At the end of April, the Archdiocese of Baltimore announced that it was closing nearly two thirds of the parishes in the City of Baltimore and surrounding areas. The city’s 61 parishes will be reduced to 23, with seven additional “worship sites” not associated with traditional parishes to be established, as well. Archbishop William Lori justified this dramatic move by pointing to the equally drastic drop in weekly Mass attendance—while in the 1940s around 250,000 Catholics attended Mass in Baltimore each Sunday, today the archdiocese estimates that weekly attendance is about 8,000 people.
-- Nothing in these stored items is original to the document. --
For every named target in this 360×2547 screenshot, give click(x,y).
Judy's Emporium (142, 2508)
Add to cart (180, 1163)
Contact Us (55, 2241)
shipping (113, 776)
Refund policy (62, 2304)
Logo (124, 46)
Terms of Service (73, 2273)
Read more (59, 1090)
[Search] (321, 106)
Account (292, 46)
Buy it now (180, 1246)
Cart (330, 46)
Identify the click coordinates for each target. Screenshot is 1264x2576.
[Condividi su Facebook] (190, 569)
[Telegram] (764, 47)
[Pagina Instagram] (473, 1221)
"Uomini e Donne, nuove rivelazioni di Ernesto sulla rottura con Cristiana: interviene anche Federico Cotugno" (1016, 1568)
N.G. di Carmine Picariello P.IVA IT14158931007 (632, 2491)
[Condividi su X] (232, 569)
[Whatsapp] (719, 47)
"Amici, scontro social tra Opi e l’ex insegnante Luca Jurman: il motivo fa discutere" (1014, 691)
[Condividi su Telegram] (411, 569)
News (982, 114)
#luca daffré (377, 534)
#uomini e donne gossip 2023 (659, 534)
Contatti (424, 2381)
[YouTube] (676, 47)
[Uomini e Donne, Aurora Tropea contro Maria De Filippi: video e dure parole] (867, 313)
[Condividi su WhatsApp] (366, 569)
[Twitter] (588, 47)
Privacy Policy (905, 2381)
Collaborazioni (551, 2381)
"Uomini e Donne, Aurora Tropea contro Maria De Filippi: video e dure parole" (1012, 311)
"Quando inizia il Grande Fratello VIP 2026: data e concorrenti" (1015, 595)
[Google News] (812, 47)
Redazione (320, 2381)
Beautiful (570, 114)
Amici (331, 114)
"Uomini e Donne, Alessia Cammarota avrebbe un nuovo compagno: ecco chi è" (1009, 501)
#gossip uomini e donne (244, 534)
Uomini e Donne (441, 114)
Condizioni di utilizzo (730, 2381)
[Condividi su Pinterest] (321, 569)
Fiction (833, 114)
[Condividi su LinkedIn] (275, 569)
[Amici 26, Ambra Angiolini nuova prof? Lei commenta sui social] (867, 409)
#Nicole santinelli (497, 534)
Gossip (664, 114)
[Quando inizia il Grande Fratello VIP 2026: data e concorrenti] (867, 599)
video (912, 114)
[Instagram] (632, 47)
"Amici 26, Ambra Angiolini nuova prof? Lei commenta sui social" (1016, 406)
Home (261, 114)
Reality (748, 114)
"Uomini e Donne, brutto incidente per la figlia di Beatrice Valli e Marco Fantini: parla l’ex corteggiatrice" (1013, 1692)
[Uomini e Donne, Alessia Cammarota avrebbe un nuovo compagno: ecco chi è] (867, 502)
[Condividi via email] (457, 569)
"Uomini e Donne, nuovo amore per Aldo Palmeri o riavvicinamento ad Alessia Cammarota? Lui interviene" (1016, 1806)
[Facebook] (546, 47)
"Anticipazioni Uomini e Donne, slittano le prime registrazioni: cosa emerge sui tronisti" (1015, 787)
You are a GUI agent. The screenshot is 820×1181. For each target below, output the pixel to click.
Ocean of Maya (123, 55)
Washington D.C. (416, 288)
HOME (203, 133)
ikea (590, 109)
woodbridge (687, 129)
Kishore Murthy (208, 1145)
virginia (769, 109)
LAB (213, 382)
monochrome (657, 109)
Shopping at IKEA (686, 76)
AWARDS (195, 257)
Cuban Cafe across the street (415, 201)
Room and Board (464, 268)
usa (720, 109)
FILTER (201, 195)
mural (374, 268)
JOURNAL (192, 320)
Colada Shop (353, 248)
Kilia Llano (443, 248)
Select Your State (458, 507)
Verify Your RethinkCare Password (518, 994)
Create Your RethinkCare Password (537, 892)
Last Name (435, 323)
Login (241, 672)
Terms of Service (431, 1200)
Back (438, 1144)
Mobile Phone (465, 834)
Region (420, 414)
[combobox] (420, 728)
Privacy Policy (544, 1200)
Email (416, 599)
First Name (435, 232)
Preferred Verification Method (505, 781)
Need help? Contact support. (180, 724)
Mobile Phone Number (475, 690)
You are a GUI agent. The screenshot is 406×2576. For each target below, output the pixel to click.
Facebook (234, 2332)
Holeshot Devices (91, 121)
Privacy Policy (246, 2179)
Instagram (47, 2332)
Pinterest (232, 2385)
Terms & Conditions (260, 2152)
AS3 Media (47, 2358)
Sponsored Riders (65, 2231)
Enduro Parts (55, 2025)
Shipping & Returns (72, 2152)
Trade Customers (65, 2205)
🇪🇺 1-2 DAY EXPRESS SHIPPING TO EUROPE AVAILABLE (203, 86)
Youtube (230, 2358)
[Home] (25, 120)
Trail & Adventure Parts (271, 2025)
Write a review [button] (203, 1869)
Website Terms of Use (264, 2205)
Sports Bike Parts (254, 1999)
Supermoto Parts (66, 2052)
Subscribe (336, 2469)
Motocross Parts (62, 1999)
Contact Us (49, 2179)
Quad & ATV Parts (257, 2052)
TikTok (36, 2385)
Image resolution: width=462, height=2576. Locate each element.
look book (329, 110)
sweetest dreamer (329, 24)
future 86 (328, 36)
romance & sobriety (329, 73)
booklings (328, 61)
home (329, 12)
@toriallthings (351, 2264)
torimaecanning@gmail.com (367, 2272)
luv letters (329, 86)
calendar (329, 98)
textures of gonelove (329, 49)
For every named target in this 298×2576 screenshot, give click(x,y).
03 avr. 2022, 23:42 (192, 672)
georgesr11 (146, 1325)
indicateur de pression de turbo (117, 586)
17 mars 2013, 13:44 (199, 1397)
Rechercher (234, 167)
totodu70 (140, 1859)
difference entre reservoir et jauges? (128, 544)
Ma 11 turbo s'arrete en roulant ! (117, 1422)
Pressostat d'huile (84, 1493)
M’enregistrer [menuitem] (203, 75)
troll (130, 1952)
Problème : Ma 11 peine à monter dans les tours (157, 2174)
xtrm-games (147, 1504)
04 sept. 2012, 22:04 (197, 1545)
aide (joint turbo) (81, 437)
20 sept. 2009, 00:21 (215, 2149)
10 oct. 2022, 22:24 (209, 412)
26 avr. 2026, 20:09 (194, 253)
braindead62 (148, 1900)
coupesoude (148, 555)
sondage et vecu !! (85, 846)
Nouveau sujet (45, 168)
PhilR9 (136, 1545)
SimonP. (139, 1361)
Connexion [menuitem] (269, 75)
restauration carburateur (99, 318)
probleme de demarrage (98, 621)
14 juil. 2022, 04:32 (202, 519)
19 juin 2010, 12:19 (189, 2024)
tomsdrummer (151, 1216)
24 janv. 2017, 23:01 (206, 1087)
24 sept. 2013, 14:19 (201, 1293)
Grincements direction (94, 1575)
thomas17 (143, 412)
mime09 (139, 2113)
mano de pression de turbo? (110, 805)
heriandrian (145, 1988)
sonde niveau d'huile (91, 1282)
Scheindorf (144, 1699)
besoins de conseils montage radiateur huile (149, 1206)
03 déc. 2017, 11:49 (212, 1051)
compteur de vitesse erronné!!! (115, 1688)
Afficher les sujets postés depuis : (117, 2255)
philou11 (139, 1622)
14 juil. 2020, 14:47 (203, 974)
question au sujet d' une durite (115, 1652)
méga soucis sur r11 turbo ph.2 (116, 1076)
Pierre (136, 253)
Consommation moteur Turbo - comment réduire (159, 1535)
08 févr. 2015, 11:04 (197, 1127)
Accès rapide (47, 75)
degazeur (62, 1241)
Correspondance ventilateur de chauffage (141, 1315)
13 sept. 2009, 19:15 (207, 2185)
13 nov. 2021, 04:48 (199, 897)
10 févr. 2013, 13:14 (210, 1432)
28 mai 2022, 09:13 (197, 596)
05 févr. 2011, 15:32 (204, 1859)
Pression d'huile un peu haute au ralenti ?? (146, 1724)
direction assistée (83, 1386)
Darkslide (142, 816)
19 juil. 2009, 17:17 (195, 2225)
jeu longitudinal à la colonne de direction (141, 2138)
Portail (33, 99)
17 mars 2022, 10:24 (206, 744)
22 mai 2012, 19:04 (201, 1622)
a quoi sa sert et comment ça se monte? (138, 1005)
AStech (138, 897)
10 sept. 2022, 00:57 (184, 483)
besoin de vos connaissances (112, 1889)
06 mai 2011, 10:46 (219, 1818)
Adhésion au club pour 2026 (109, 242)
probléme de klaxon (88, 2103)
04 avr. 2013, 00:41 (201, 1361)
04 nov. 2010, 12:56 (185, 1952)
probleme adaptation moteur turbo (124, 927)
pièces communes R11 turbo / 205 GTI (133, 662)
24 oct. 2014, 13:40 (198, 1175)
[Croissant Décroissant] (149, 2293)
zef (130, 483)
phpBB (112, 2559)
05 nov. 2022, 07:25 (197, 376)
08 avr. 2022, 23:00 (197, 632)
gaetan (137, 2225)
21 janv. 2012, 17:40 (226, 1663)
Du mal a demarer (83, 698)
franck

Baltimore is only the latest diocese to undergo the painful process of closing, merging, or “clustering” parishes, selling off church buildings and other properties, and addressing the concerns of parishioners upset by the closure of parish communities that have long been their spiritual home. In 2004, the Archdiocese of Boston was among the first to undergo this process on a large scale, announcing the closures of 65 parishes, or nearly one fifth of the archdiocese’s churches. In some cases, the closing of parishes is linked to diocesan bankruptcy or other financial difficulties resulting from the sexual abuse crisis, as is the case in the restructuring announced by the Diocese of Buffalo, New York in May. In the case of Baltimore, however, the closures are primarily a response to demographics.
Baltimore’s restructuring is also notable because of the widespread consultation with the faithful that took place as the plan was being developed. The archdiocese’s web site explains that this consultation process involved archdiocesan staff visiting each parish in the city, and later holding workshops and focus groups at which the faithful could share their thoughts on the process. The archdiocese described the planning process as an exercise in synodality, and in fact it overlapped with the synodal process that was taking place throughout the Church worldwide in 2022 and 2023. The Archdiocese of Cincinnati has also attempted to plan for parish restructuring using a synodal approach. Although this is definitely a positive development, as some noted at the time, when dioceses treated parish or diocesan listening sessions held as part of the synodal process as opportunities for gathering feedback on parish closings, it sometimes tended to stifle conversations on other important topics or to create an adversarial atmosphere.